CVS Caremark to Settle Medicaid Fraud Case

Chicago Authorities investigating a Medicaid fraud case involving CVS Caremark Corp. said Tuesday the CVS Caremark has agreed to pay almost $37 million to nearly two dozen states and the federal government. The payment is in settlement of claims that CVS Caremark billed Medicaid programs for a more expensive formulation of an antacid.

The settlement in the case—the first of its kind for a retail pharmacy company—came after a lengthy investigation that began in 2001, when a suburban Chicago pharmacist alerted authorities.

Attorneys said the nation's largest pharmacy chain gave Medicaid patients capsules of Ranitidine, a generic version of the heartburn medication Zantac, instead of even less-expensive tablets. Both generic versions of the medication have the same active ingredient.

Authorities said the switch is illegal and allowed the company to charge state Medicaid programs more than four times as much for each pill, leading to a bigger profit.

Woonsocket, R.I-based CVS has admitted no wrongdoing in the case.

CVS will pay the federal government about $21 million as part of the settlement.

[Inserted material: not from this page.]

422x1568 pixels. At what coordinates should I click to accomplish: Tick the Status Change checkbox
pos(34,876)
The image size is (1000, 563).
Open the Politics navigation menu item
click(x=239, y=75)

The remaining $15.6 million will be divided by Alabama, Connecticut, the District of Columbia, Florida, Georgia, Illinois, Indiana, Kentucky, Maine, Maryland, Massachusetts, Michigan, New Hampshire, New Jersey, New York, North Carolina, Ohio, Pennsylvania, Rhode Island, South Carolina, Tennessee, Vermont, Virginia and West Virginia.

The company will also pay $800,000 for investigative costs and other fees, and agreed to sign a corporate-integrity agreement with federal authorities.

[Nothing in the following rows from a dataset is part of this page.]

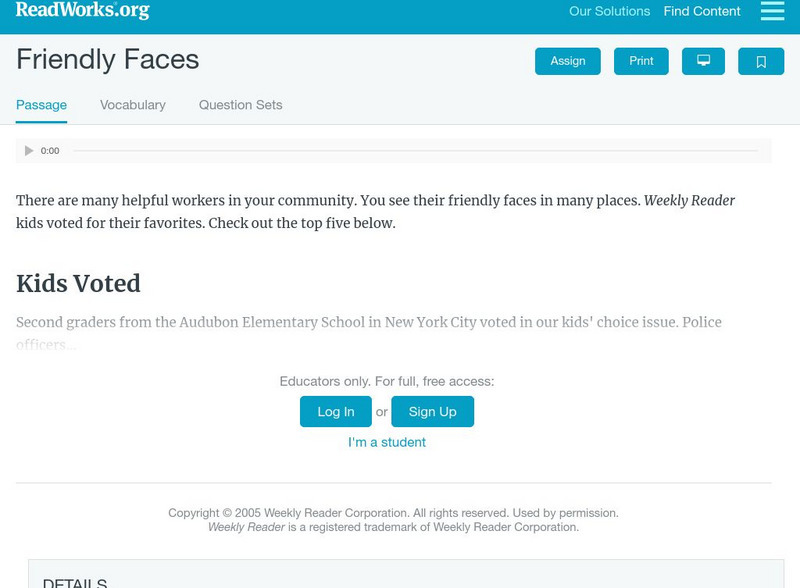Bookmark this passage using the bookmark icon

coord(762,61)
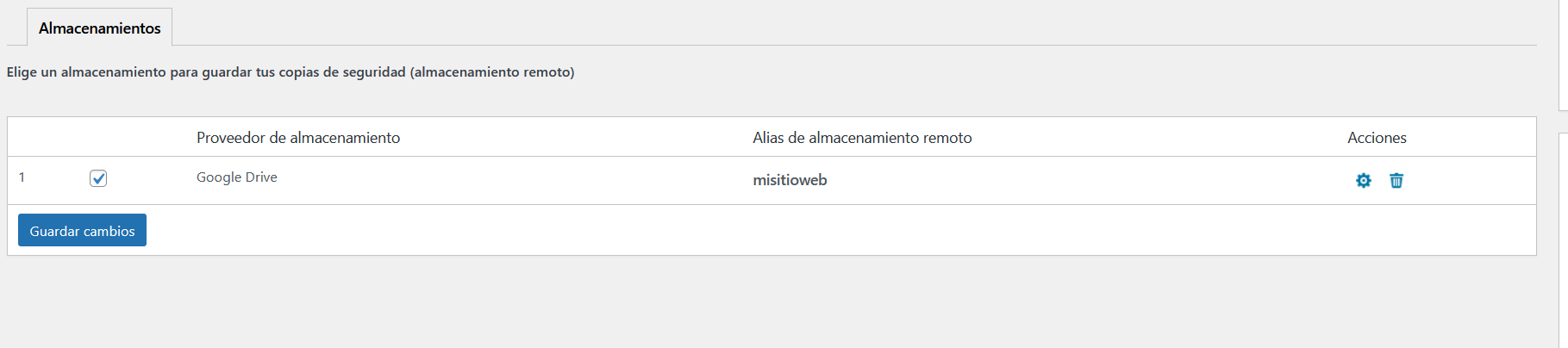The image size is (1568, 348).
Task: Click the 'Elige un almacenamiento' description text
Action: point(290,72)
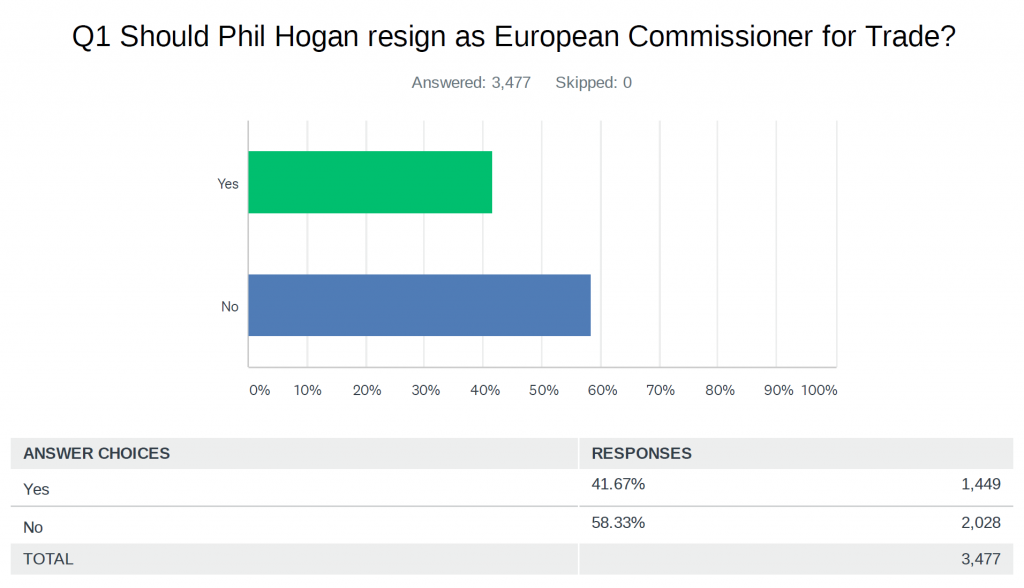Click the survey question title

pyautogui.click(x=514, y=39)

"Switching medication from tablets to capsules might seem harmless, but when that is done solely to increase profit and in violation of federal and state regulations that are designed to protect patients, pharmacies must know that they are subjecting themselves to the possibility of triple damages, civil penalties and attorney fees," U.S Attorney Patrick Fitzgerald said in a statement.